StanfordLegion/legion

Legion: Modified Circuit weak scaling

rupanshusoi opened this issue · 8 comments

I'm working with a modified version of Circuit in which the main timestep loop has been lifted into a wrapper task. This wrapper task, along with the top-level task are both control replicated.

The issue is that this version of Circuit does not seem to be tracing, as evidenced by the absence of tracing-related meta-tasks in the profiles below, and consequently does not weak scale to even 16 nodes.

Here is a profile on 8 nodes, where the weak scaling performance is acceptable but not great, here is a profile on 16 nodes, where performance is worse, and here is one on 32 nodes where performance is worse still. The last profile includes the first 8 nodes only.

I'm running with the following Legion options:

... -hl:sched 1024 1 -ll:gpu 1 -ll:io 1 -ll:util 2 -ll:bgwork 4 -ll:csize 15000 -ll:fsize 15000 -ll:zsize 15000 -ll:rsize 0 -ll:gsize 0 -lg:eager_alloc_percentage 10 -dm:same_address_space 1 

if you're using the default mapper, you also need to pass -dm:memoize. it also doesn't seem like the lack of tracing here is the reason that it is not weak-scaling as you'd expect -- the main difference in the profiles I see is that the amount of channel utilization doubles from 16 to 32 nodes.

What does high channel utilization usually indicate? A bad mapping strategy?

Channel utilization corresponds to time spend communicating. At 8 nodes the code is doing copies that take ~2ms between calls to calculate new currents to taking ~16ms of communication at 32 nodes.

Here are new profiles with -dm:memoize 1: 8, 16 and 32 nodes. Performance is better but still not great.

At 32 nodes there are a few gaps in the profile where nothing seems to be happening: 20.9-21.5 s, 23.5-23.8 s, 37.9-38.2 s. These gaps could be the source of the performance hit, so I'm trying to understand why they exist and how they can be mitigated.

Average channel utilization seems to jump up on going from 16 to 32 nodes, but that seems to be a profiler bug or something like that, since individually every channel's average utilization is only ~10%.

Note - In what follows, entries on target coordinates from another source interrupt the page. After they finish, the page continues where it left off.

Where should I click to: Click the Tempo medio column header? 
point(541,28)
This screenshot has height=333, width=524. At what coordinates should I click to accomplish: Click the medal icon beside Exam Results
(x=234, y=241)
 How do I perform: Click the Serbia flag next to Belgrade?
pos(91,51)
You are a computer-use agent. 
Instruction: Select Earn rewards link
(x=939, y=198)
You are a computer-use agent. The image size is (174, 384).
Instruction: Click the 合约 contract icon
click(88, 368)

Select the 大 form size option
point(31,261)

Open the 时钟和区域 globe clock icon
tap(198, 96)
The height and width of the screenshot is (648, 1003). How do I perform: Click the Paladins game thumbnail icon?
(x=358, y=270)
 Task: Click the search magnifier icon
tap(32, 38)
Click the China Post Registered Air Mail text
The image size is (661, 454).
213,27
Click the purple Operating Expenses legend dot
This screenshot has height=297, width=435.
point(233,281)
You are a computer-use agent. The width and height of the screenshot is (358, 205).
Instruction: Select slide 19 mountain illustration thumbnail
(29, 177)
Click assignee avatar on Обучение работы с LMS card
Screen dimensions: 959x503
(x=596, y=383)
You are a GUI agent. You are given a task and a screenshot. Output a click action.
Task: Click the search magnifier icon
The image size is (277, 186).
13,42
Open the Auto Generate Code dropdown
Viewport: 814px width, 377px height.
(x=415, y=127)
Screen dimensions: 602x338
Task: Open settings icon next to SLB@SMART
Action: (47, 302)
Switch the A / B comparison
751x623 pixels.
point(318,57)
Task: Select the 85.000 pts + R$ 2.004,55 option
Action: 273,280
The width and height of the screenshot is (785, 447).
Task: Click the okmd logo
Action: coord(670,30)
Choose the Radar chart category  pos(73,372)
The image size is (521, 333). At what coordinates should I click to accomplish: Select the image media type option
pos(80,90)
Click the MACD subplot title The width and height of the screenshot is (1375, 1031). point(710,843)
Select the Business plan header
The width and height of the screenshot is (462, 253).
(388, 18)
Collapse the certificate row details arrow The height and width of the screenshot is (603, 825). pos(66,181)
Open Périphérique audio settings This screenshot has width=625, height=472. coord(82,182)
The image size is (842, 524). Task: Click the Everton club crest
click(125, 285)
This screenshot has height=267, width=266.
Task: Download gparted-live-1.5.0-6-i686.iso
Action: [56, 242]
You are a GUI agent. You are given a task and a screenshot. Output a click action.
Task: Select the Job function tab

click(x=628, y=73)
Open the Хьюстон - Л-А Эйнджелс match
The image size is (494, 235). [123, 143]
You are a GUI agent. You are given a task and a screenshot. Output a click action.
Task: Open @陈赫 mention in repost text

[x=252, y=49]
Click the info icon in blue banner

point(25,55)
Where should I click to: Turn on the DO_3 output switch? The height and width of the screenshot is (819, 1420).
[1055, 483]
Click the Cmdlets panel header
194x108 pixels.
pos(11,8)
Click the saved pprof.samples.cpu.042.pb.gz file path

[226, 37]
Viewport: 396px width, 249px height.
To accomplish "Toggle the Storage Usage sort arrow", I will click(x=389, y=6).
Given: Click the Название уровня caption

For what it's worth, when processing the profile for the 16 and 32 node runs, I received this warning:

WARNING: A significant number of long latency messages were detected during this run meaning that the network was likely congested and could be causing a significant performance degredation. We detected 3865 messages that took longer than 1000.00us to run, representing 7.77% of 49740 total messages. The longest latency message required 35524.44us to execute. Please report this case to the Legion developers along with an accompanying Legion Prof profile so we can better understand why the network is so congested.

Do you have profiles of the non-modified circuit weak scaling well?

The long messages might be related to those gaps, but I don't have a good idea of why they are appearing in the first place. What machine is this?

Average channel utilization seems to jump up on going from 16 to 32 nodes, but that seems to be a profiler bug or something like that, since individually every channel's average utilization is only ~10%.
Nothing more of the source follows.